Kinoite: Properties and Occurrences

Kinoite [Ca2Cu2Si3O8(OH)4] or [Ca2Cu2Si3O10·2H3O] is a light blue copper silicate mineral. It is somewhat scarce. It is a monoclinic-prismatic azure blue mineral containing calcium, copper, hydrogen, oxygen, and silicon. It is an attractive copper mineral. Its general light blue color is significantly different from other dark blue copper minerals such as azurite, linarite, papagoite, liroconite, connellite, and others.

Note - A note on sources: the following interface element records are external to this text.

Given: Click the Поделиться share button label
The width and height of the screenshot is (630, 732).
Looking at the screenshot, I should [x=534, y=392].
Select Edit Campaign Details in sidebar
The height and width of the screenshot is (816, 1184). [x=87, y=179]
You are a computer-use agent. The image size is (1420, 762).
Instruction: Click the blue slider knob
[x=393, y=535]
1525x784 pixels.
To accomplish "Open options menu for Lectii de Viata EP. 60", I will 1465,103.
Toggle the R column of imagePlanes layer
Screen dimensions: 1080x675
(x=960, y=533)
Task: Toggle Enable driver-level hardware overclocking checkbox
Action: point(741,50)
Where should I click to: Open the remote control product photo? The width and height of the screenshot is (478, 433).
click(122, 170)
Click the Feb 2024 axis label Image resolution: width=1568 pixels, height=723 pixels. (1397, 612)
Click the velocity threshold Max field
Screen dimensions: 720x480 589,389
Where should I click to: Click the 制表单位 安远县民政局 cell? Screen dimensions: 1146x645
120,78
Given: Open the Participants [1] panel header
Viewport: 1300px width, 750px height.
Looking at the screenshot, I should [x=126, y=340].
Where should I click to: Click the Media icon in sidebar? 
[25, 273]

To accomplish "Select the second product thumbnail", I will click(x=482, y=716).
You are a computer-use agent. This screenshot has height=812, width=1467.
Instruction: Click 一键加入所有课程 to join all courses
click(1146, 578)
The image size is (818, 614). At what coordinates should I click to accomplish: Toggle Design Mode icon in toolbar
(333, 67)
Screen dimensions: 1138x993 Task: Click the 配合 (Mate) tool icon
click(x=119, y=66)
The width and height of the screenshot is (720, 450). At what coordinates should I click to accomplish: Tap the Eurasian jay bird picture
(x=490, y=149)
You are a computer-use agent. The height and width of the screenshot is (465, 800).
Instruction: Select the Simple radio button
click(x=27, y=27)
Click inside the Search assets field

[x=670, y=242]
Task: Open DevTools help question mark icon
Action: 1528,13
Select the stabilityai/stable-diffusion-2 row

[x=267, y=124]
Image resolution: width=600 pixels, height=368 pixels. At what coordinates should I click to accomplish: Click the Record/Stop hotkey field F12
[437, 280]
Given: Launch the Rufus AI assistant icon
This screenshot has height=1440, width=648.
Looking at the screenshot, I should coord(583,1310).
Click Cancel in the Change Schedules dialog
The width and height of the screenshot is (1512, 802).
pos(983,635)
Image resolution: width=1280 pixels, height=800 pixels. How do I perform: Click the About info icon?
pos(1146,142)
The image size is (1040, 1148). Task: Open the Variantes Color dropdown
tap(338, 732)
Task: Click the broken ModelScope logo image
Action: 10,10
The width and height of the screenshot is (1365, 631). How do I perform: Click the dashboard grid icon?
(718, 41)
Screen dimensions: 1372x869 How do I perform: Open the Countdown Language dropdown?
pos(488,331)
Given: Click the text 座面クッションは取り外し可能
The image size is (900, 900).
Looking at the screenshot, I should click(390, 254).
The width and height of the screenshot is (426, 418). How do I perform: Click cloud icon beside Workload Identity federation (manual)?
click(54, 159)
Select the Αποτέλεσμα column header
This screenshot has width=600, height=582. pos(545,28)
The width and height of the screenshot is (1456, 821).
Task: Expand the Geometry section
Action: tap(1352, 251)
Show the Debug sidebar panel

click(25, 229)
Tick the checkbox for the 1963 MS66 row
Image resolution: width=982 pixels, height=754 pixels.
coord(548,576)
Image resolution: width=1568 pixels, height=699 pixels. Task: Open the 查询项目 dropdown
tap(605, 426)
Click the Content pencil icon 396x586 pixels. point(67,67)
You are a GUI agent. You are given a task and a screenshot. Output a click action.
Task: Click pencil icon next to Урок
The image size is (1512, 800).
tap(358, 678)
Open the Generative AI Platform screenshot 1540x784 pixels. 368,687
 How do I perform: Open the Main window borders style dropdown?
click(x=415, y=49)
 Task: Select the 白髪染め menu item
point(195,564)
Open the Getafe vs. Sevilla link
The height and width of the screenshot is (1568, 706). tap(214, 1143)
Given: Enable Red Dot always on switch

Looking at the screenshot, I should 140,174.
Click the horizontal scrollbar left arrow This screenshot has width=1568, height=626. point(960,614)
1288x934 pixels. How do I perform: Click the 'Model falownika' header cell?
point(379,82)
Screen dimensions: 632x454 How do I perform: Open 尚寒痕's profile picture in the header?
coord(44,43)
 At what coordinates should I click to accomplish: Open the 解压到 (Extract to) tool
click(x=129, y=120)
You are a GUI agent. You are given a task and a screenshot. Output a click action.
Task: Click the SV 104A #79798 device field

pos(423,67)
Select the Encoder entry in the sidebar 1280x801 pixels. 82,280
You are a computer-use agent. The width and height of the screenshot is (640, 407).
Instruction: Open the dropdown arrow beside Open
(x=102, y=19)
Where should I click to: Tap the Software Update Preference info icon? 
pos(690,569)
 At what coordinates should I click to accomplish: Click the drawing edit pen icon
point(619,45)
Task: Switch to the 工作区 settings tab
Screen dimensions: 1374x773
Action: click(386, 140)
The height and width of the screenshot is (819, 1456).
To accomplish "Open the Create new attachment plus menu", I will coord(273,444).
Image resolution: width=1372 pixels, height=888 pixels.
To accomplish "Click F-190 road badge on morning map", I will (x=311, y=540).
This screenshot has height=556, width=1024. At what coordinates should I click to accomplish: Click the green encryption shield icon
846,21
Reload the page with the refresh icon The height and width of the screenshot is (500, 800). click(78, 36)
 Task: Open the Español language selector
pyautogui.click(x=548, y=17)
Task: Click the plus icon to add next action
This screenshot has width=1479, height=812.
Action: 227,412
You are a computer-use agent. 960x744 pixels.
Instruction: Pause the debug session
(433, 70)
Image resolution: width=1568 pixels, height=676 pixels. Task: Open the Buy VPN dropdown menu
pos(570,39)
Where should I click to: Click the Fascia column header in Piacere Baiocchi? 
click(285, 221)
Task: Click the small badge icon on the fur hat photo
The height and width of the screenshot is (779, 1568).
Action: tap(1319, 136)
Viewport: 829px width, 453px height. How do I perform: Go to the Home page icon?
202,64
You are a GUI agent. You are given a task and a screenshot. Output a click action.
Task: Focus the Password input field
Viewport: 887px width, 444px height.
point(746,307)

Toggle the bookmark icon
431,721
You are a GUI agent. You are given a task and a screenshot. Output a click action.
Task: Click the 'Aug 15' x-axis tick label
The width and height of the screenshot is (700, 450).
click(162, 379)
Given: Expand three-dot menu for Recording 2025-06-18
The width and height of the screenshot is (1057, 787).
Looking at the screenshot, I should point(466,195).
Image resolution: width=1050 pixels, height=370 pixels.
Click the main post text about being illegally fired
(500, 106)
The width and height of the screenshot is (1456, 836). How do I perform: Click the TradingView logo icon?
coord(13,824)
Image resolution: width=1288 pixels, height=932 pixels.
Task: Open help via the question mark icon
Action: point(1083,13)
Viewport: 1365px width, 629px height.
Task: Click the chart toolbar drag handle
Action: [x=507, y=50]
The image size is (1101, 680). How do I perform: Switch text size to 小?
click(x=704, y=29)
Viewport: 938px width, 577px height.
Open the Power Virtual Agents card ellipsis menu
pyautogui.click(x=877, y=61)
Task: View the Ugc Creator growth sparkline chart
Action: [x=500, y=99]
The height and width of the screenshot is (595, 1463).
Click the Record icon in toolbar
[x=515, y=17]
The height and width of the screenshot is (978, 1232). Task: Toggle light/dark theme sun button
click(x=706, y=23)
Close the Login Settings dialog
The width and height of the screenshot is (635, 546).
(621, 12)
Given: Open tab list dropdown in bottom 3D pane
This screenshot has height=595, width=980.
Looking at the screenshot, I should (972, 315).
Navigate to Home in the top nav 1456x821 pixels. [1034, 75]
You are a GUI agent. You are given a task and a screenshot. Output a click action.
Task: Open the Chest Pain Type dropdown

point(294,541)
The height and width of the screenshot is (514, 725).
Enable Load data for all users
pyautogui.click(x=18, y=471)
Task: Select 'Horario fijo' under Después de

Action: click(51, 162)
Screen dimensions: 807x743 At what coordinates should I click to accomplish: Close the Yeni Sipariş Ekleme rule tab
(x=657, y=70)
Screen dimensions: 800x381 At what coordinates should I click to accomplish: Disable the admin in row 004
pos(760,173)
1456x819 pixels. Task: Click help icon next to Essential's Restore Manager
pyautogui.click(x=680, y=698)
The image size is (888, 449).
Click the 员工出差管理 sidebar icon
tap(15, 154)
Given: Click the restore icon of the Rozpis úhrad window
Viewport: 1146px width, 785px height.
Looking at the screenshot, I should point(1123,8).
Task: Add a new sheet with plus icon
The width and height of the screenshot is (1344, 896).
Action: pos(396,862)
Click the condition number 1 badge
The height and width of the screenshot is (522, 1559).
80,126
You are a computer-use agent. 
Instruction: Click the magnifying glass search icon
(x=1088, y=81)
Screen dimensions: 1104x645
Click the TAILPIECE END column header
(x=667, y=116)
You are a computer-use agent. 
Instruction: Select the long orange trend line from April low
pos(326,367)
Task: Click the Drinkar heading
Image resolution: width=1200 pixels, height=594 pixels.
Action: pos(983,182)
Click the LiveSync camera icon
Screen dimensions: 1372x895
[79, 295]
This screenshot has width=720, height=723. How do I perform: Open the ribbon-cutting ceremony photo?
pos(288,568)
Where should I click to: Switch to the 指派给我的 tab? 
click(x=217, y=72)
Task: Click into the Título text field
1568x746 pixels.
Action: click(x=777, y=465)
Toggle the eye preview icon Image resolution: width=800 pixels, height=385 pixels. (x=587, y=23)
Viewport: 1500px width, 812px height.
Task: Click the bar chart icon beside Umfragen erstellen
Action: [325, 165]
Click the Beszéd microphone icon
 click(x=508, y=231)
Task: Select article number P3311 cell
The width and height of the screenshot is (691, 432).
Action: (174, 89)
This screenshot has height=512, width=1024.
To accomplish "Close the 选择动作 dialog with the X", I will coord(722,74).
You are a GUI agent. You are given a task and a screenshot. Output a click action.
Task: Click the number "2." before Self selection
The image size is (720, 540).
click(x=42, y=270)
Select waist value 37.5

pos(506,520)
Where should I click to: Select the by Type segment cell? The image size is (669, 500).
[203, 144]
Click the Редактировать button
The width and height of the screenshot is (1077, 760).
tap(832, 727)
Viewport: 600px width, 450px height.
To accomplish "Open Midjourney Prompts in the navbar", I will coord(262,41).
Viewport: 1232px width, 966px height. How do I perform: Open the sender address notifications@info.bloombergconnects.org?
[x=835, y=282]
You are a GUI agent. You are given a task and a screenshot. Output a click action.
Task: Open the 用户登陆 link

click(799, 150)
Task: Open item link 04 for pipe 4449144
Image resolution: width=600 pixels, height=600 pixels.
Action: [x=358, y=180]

It was named for Father Eusebio Francisco Kino, a Jesuit pioneer of the Sonora-Arizona-California area. Found only in Japan and the United States, Kinoite is a rare mineral that occurs in vugs and veins through skarn and in pockets in basaltic lava flows.

General Information

  • Category: Sorosilicate
  • Formula: [Ca2Cu2Si3O8(OH)4]
  • Crystal system: Monoclinic
  • Crystal class: Prismatic (2/m) (same H-M symbol)

Fig: Kinoite

Properties

It has a monoclinic crystal system, vitreous luster, and is transparent to translucent. It can be found in the Santa Rita Mountains, the Christmas Mine at Christmas, Arizona, and a few other copper mines. Kinoite is popular with mineral collectors.

  • Color: Transparent deep blue
  • Cleavage: excellent {010}, distinct {001} and {100}
  • Mohs scale hardness: 2 1⁄2
  • Luster: Vitreous
  • Diaphaneity: Transparent
  • Specific gravity: 3.13 – 3.19
  • Optical properties: Biaxial (-)

Occurrence: In vugs and veinlets in skarn (Santa Rita Mountains, Arizona, USA); in amygdules in basaltic lava °ows (Calumet, Michigan, USA).

It is found in only a few localities around the world and most good specimens seem to come from the Christmas Mine in Gila County, Arizona.

Kinoite can be found as very rosette that is small that will be comparable in appearance to clusters of Cavansite. Kinoite is also highly pleochroic showing colors from pale blue or pale greenish blue to a blue that is deep.